**Stored data**
Start of Block

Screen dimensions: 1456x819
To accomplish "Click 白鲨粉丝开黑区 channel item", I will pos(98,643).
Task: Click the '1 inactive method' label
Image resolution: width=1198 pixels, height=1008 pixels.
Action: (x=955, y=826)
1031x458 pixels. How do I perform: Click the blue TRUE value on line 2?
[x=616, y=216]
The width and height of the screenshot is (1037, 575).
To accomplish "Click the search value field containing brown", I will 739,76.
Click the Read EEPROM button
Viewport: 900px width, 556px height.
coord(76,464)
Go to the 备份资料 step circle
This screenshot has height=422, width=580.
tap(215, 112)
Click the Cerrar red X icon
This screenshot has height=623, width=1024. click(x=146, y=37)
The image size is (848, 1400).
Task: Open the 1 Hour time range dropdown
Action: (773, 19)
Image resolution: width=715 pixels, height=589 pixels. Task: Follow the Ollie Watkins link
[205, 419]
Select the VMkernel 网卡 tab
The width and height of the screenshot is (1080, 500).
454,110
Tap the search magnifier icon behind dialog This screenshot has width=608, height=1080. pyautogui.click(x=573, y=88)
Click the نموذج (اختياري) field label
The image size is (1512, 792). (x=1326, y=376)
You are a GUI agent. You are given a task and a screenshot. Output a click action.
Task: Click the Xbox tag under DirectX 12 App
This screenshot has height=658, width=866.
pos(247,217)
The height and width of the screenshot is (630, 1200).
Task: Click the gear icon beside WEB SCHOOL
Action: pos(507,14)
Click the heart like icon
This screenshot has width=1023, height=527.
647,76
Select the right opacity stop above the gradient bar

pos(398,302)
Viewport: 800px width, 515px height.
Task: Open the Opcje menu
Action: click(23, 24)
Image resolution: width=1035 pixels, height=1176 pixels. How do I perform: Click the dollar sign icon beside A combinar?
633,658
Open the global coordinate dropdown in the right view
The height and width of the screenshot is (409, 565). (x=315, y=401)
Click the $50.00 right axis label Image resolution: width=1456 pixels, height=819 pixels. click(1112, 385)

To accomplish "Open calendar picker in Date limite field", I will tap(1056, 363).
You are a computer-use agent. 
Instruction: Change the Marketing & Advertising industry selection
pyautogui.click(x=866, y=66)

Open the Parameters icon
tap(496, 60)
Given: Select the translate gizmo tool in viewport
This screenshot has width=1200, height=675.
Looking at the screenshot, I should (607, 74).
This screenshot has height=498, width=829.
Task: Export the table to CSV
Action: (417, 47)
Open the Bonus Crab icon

End of Block

Look through the data above and report every line in which "agent" appears.

**Task response**
You are a GUI agent. You are given a task and a screenshot. Output a click action.
You are a computer-use agent. 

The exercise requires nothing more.